Pixel coordinate grounding data:
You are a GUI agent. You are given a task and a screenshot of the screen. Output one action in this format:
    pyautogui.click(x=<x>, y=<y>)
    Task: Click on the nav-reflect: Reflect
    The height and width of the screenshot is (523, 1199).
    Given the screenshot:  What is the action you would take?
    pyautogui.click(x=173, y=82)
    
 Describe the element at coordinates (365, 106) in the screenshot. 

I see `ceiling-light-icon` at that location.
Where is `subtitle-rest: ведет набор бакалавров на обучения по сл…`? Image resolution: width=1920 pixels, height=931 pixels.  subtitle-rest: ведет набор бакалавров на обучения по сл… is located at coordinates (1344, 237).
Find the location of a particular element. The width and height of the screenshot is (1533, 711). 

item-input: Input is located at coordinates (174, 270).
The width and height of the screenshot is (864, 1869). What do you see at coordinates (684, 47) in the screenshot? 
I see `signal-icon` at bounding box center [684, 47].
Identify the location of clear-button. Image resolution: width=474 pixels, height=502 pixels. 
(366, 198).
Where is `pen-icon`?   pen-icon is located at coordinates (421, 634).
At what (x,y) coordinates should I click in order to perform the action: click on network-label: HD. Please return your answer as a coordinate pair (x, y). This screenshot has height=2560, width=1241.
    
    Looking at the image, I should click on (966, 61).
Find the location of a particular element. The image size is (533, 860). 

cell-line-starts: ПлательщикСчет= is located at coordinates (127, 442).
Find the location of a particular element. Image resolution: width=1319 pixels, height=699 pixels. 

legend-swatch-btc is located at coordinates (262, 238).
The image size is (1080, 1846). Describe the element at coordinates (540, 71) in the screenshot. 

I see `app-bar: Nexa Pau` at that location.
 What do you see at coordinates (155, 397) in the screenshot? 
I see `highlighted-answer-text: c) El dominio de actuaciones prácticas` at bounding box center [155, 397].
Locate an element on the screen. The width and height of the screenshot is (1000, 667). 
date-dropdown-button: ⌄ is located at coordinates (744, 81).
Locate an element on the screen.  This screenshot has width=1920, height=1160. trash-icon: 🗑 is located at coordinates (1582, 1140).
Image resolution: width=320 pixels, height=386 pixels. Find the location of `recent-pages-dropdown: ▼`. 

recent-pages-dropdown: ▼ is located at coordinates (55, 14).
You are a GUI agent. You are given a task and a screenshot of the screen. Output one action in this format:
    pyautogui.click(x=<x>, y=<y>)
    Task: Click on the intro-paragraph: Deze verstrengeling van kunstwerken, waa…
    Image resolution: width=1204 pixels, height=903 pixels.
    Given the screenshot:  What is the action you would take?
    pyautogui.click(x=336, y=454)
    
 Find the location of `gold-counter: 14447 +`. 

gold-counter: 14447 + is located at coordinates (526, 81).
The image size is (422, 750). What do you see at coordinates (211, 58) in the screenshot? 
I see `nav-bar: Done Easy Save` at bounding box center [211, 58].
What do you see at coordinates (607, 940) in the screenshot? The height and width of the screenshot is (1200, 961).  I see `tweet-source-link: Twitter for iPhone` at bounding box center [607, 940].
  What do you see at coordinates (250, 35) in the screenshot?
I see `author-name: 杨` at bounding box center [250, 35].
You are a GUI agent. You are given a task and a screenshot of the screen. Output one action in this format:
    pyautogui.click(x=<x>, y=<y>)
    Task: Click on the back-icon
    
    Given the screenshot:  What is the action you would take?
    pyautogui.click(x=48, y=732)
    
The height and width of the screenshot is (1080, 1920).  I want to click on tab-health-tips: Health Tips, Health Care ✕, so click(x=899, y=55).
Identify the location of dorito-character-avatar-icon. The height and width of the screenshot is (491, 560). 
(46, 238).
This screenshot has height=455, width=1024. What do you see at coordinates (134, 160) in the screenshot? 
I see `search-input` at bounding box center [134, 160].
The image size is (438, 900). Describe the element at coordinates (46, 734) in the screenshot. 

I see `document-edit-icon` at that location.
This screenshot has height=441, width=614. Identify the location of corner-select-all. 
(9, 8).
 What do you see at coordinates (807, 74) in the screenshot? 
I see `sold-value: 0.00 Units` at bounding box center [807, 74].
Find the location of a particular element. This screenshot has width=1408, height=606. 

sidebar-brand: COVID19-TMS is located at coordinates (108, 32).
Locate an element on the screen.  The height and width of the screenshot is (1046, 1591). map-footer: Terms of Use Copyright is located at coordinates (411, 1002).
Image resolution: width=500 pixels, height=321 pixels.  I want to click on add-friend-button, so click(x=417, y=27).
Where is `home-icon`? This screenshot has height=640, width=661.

■ ASSIGNMENT
Render all of the data above as a JSON list of strings, one string per line, leaving out blank lines.

■ TASK RESULT
[
  "You are a GUI agent. You are given a task and a screenshot of the screen. Output one action in this format:",
  "    pyautogui.click(x=<x>, y=<y>)",
  "    Task: Click on the nav-reflect: Reflect",
  "    The height and width of the screenshot is (523, 1199).",
  "    Given the screenshot:  What is the action you would take?",
  "    pyautogui.click(x=173, y=82)",
  " Describe the element at coordinates (365, 106) in the screenshot. ",
  "I see `ceiling-light-icon` at that location.",
  "Where is `subtitle-rest: ведет набор бакалавров на обучения по сл…`? Image resolution: width=1920 pixels, height=931 pixels.  subtitle-rest: ведет набор бакалавров на обучения по сл… is located at coordinates (1344, 237).",
  "Find the location of a particular element. The width and height of the screenshot is (1533, 711). ",
  "item-input: Input is located at coordinates (174, 270).",
  "The width and height of the screenshot is (864, 1869). What do you see at coordinates (684, 47) in the screenshot? ",
  "I see `signal-icon` at bounding box center [684, 47].",
  "Identify the location of clear-button. Image resolution: width=474 pixels, height=502 pixels. ",
  "(366, 198).",
  "Where is `pen-icon`?   pen-icon is located at coordinates (421, 634).",
  "At what (x,y) coordinates should I click in order to perform the action: click on network-label: HD. Please return your answer as a coordinate pair (x, y). This screenshot has height=2560, width=1241.",
  "    Looking at the image, I should click on (966, 61).",
  "Find the location of a particular element. The image size is (533, 860). ",
  "cell-line-starts: ПлательщикСчет= is located at coordinates (127, 442).",
  "Find the location of a particular element. Image resolution: width=1319 pixels, height=699 pixels. ",
  "legend-swatch-btc is located at coordinates (262, 238).",
  "The image size is (1080, 1846). Describe the element at coordinates (540, 71) in the screenshot. ",
  "I see `app-bar: Nexa Pau` at that location.",
  " What do you see at coordinates (155, 397) in the screenshot? ",
  "I see `highlighted-answer-text: c) El dominio de actuaciones prácticas` at bounding box center [155, 397].",
  "Locate an element on the screen. The width and height of the screenshot is (1000, 667). ",
  "date-dropdown-button: ⌄ is located at coordinates (744, 81).",
  "Locate an element on the screen.  This screenshot has width=1920, height=1160. trash-icon: 🗑 is located at coordinates (1582, 1140).",
  "Image resolution: width=320 pixels, height=386 pixels. Find the location of `recent-pages-dropdown: ▼`. ",
  "recent-pages-dropdown: ▼ is located at coordinates (55, 14).",
  "You are a GUI agent. You are given a task and a screenshot of the screen. Output one action in this format:",
  "    pyautogui.click(x=<x>, y=<y>)",
  "    Task: Click on the intro-paragraph: Deze verstrengeling van kunstwerken, waa…",
  "    Image resolution: width=1204 pixels, height=903 pixels.",
  "    Given the screenshot:  What is the action you would take?",
  "    pyautogui.click(x=336, y=454)",
  " Find the location of `gold-counter: 14447 +`. ",
  "gold-counter: 14447 + is located at coordinates (526, 81).",
  "The image size is (422, 750). What do you see at coordinates (211, 58) in the screenshot? ",
  "I see `nav-bar: Done Easy Save` at bounding box center [211, 58].",
  "What do you see at coordinates (607, 940) in the screenshot? The height and width of the screenshot is (1200, 961).  I see `tweet-source-link: Twitter for iPhone` at bounding box center [607, 940].",
  "  What do you see at coordinates (250, 35) in the screenshot?",
  "I see `author-name: 杨` at bounding box center [250, 35].",
  "You are a GUI agent. You are given a task and a screenshot of the screen. Output one action in this format:",
  "    pyautogui.click(x=<x>, y=<y>)",
  "    Task: Click on the back-icon",
  "    Given the screenshot:  What is the action you would take?",
  "    pyautogui.click(x=48, y=732)",
  "The height and width of the screenshot is (1080, 1920).  I want to click on tab-health-tips: Health Tips, Health Care ✕, so click(x=899, y=55).",
  "Identify the location of dorito-character-avatar-icon. The height and width of the screenshot is (491, 560). ",
  "(46, 238).",
  "This screenshot has height=455, width=1024. What do you see at coordinates (134, 160) in the screenshot? ",
  "I see `search-input` at bounding box center [134, 160].",
  "The image size is (438, 900). Describe the element at coordinates (46, 734) in the screenshot. ",
  "I see `document-edit-icon` at that location.",
  "This screenshot has height=441, width=614. Identify the location of corner-select-all. ",
  "(9, 8).",
  " What do you see at coordinates (807, 74) in the screenshot? ",
  "I see `sold-value: 0.00 Units` at bounding box center [807, 74].",
  "Find the location of a particular element. This screenshot has width=1408, height=606. ",
  "sidebar-brand: COVID19-TMS is located at coordinates (108, 32).",
  "Locate an element on the screen.  The height and width of the screenshot is (1046, 1591). map-footer: Terms of Use Copyright is located at coordinates (411, 1002).",
  "Image resolution: width=500 pixels, height=321 pixels.  I want to click on add-friend-button, so click(x=417, y=27).",
  "Where is `home-icon`? This screenshot has height=640, width=661."
]